** Start Materials provided **

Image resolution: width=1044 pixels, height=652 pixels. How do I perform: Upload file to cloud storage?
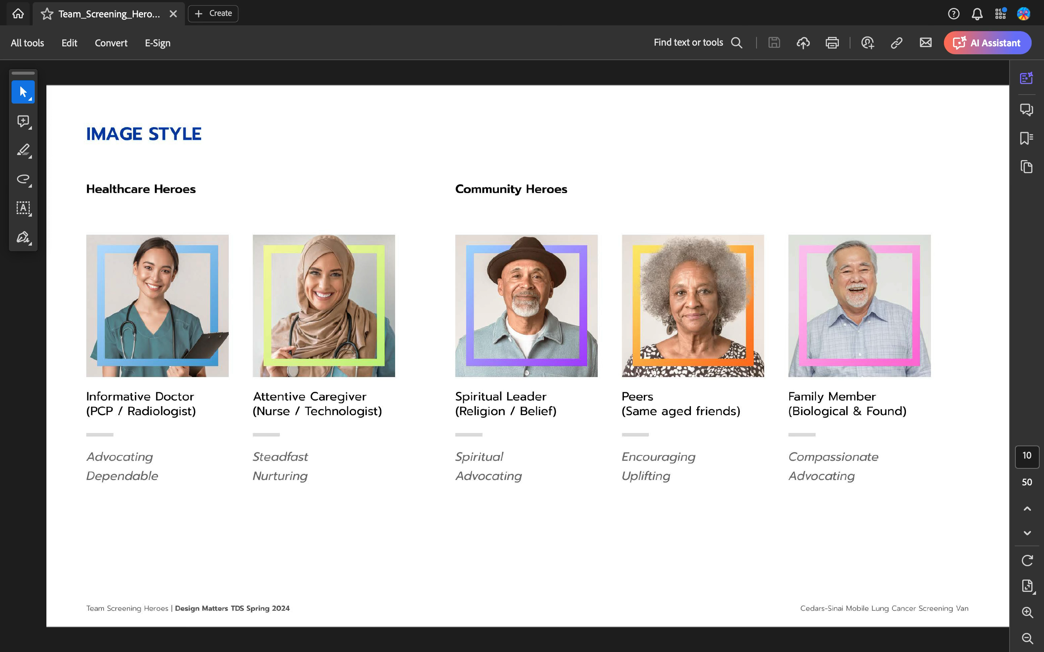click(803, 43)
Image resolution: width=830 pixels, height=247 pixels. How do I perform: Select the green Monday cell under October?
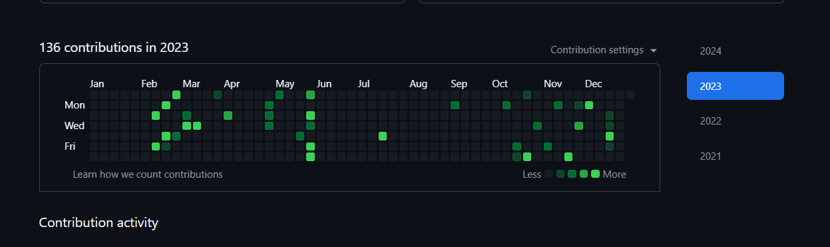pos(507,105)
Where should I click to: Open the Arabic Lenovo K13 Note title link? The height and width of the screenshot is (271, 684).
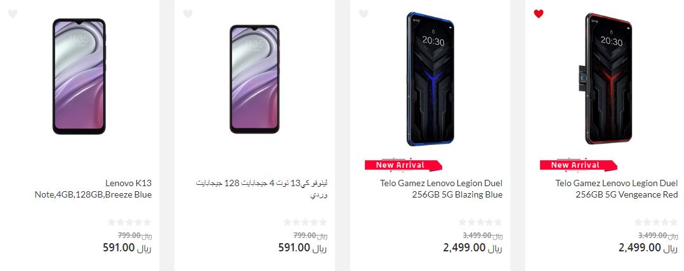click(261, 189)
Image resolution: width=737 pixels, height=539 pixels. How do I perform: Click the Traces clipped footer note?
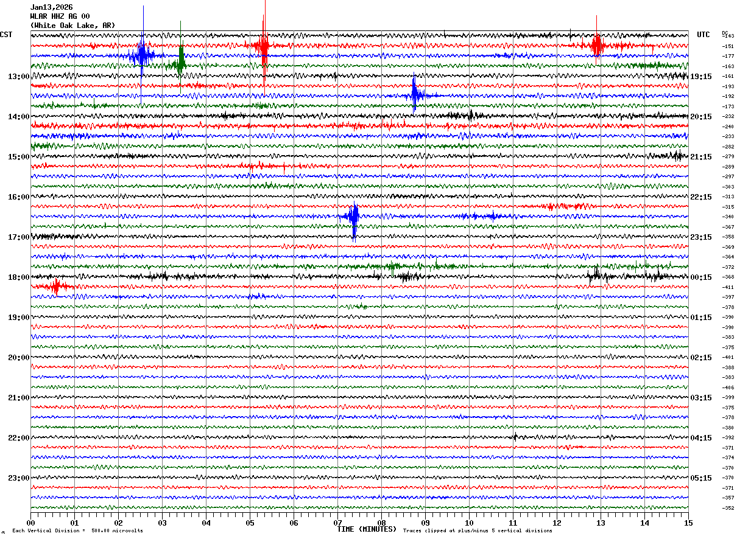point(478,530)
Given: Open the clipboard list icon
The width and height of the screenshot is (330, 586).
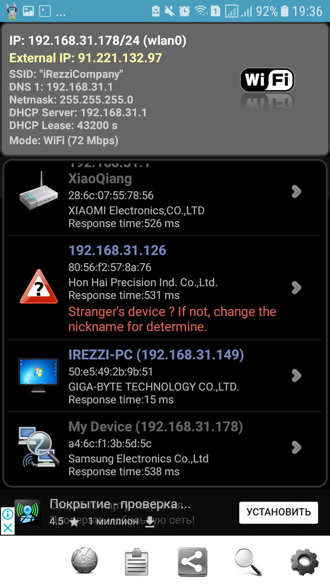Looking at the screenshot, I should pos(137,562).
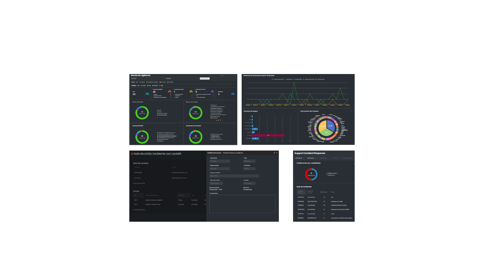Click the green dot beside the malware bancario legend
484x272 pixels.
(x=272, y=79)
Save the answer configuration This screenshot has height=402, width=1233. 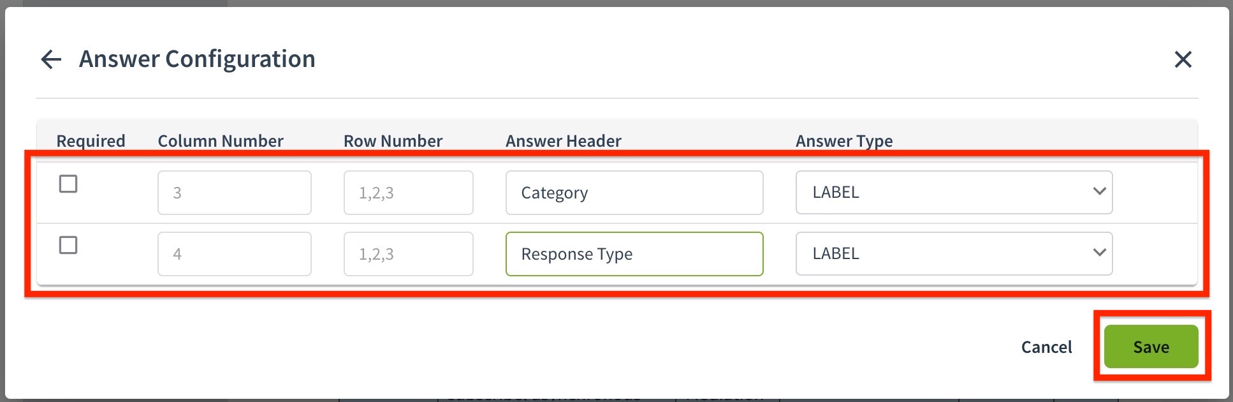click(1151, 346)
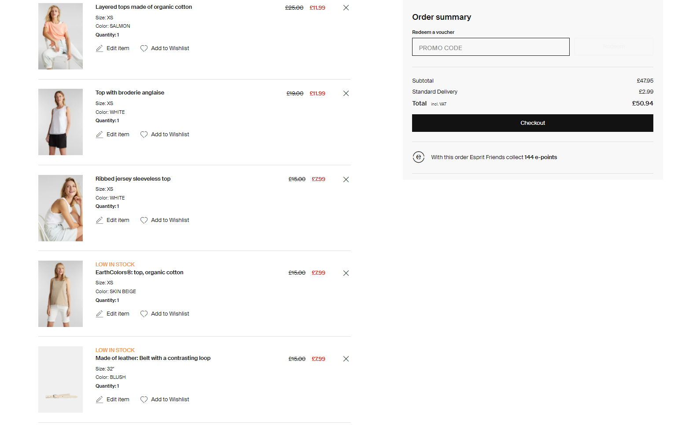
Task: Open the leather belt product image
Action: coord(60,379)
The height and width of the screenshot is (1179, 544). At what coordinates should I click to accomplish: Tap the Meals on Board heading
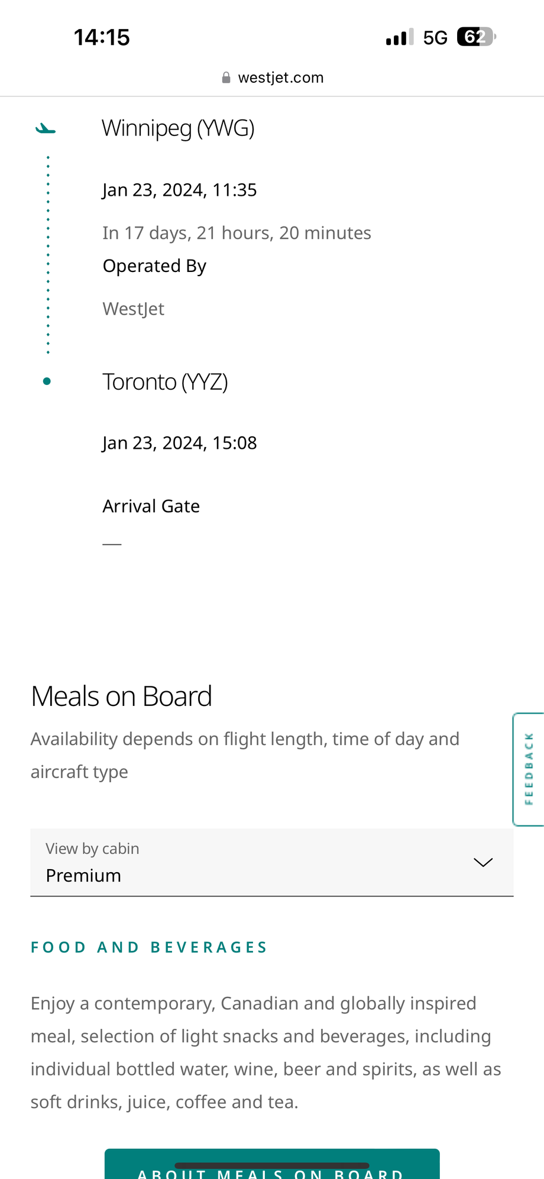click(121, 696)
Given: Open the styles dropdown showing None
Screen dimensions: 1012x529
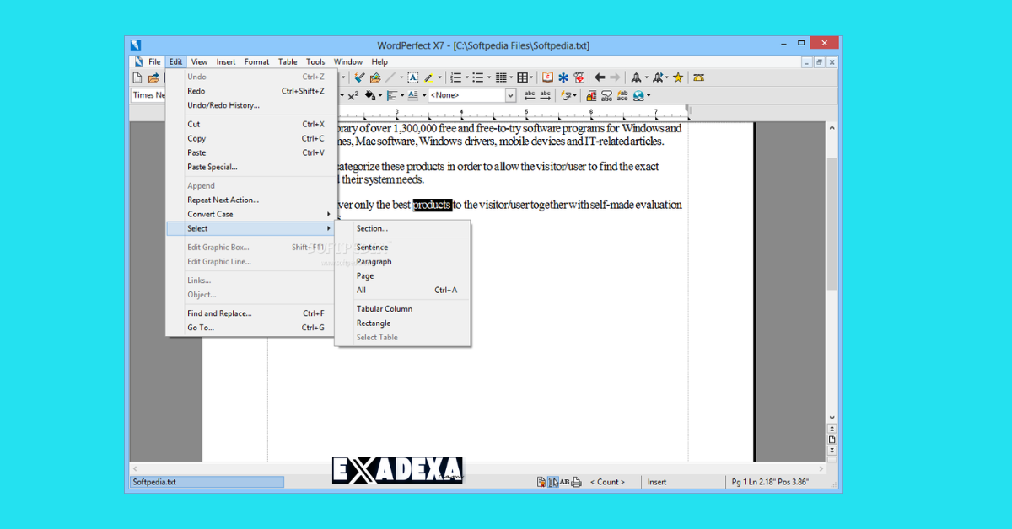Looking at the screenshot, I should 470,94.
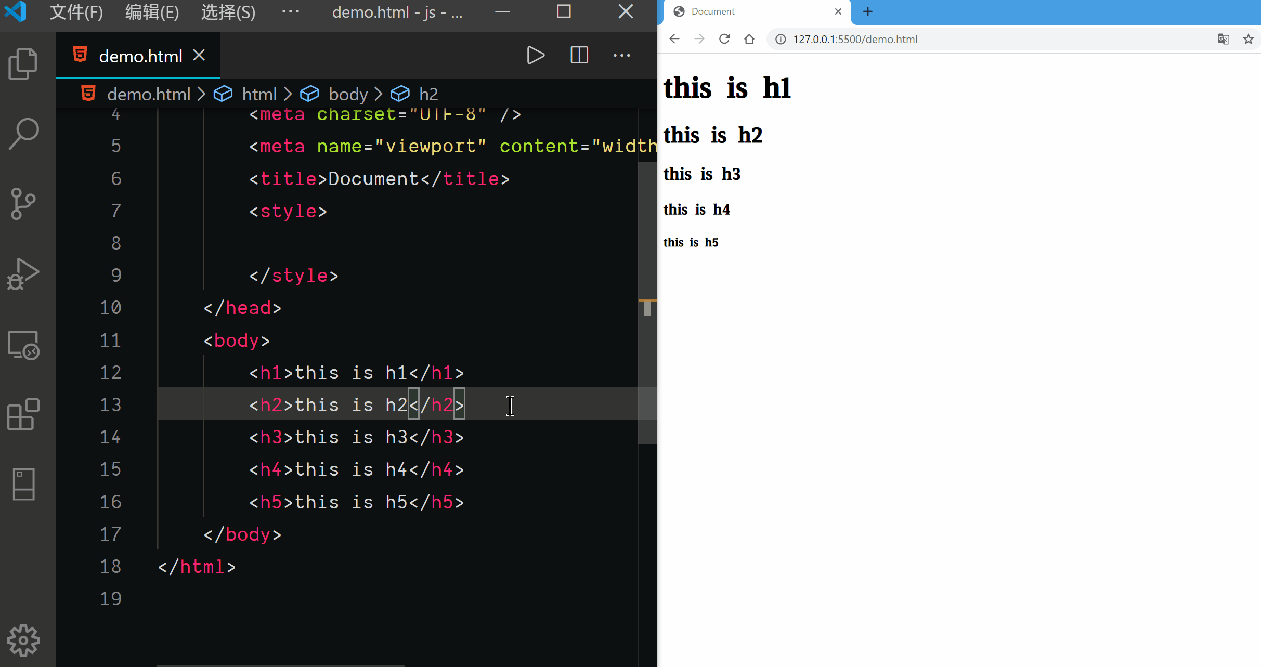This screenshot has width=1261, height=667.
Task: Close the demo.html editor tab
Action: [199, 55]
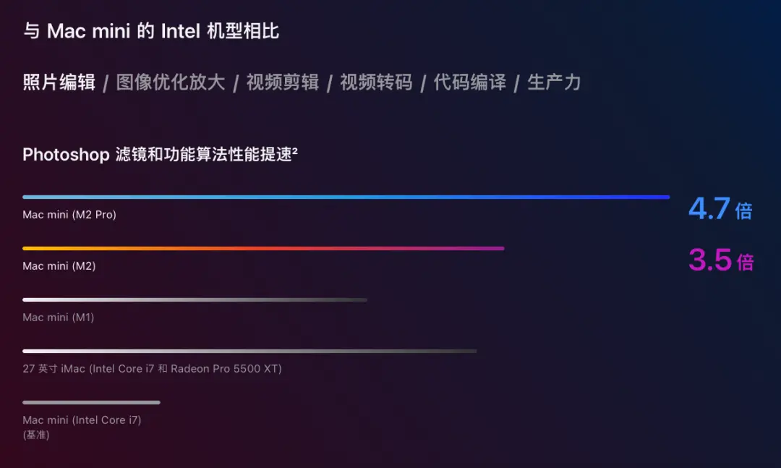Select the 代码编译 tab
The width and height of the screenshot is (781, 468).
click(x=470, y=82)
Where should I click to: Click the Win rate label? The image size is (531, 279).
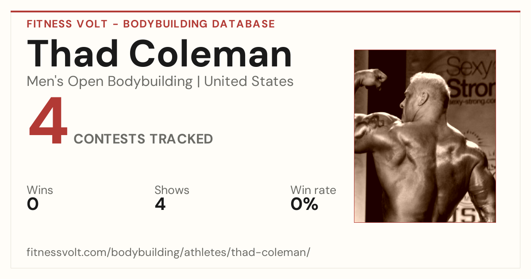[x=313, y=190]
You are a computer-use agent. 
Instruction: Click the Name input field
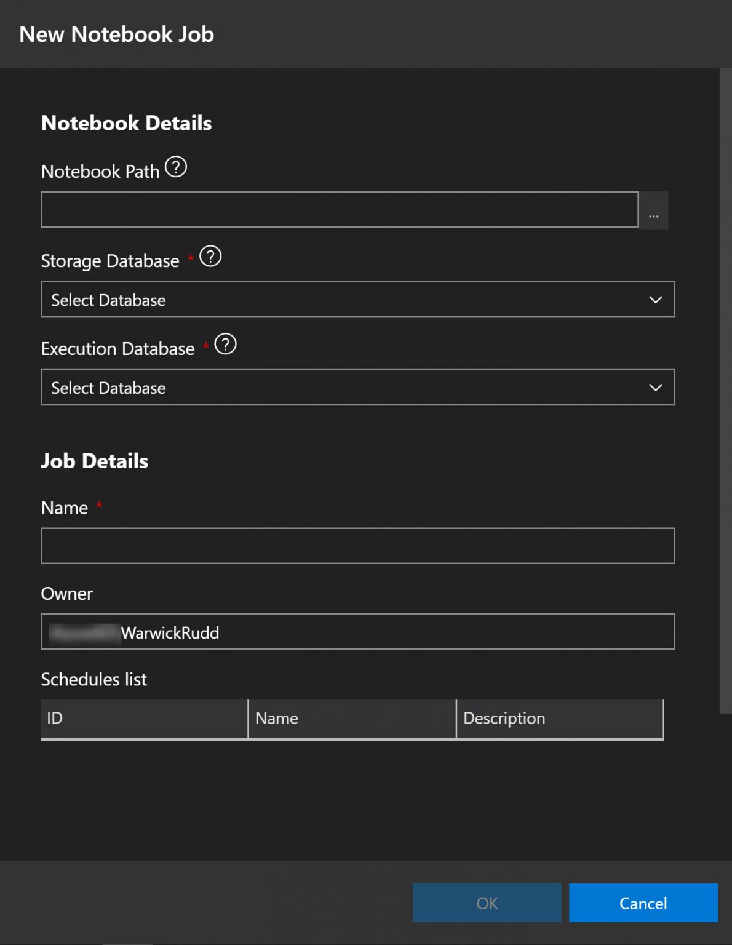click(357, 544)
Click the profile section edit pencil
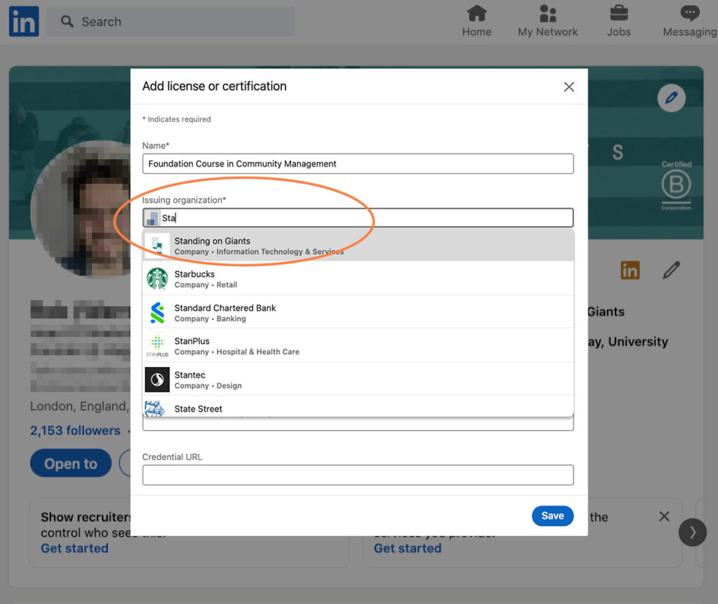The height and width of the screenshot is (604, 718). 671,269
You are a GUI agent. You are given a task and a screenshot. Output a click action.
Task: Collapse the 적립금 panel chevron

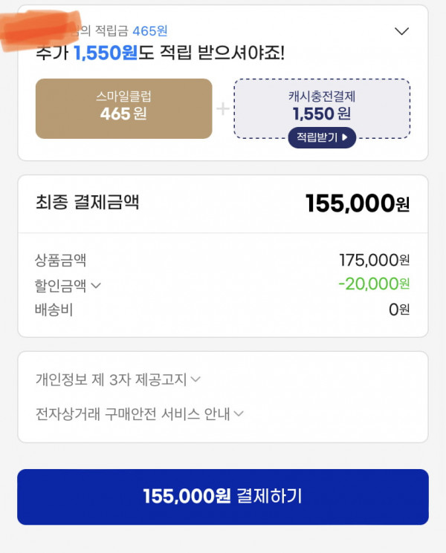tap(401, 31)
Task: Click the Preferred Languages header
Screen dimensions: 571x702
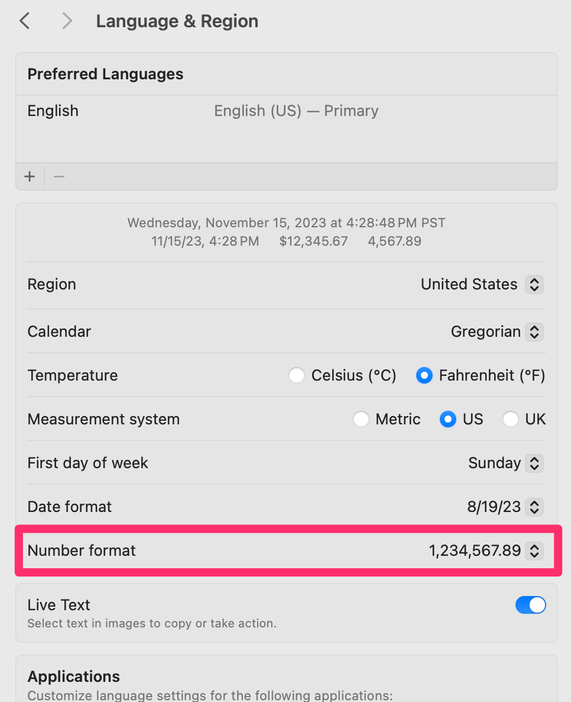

** End Materials provided **

Task to carry out: Copy out the lines verbatim, starting at the line with "The height and width of the screenshot is (1179, 544)." and ending with the line with "click(121, 696)", that one included. Omit the pictures.

Written response:
The height and width of the screenshot is (1179, 544). At what coordinates should I click to accomplish: Tap the Meals on Board heading
click(121, 696)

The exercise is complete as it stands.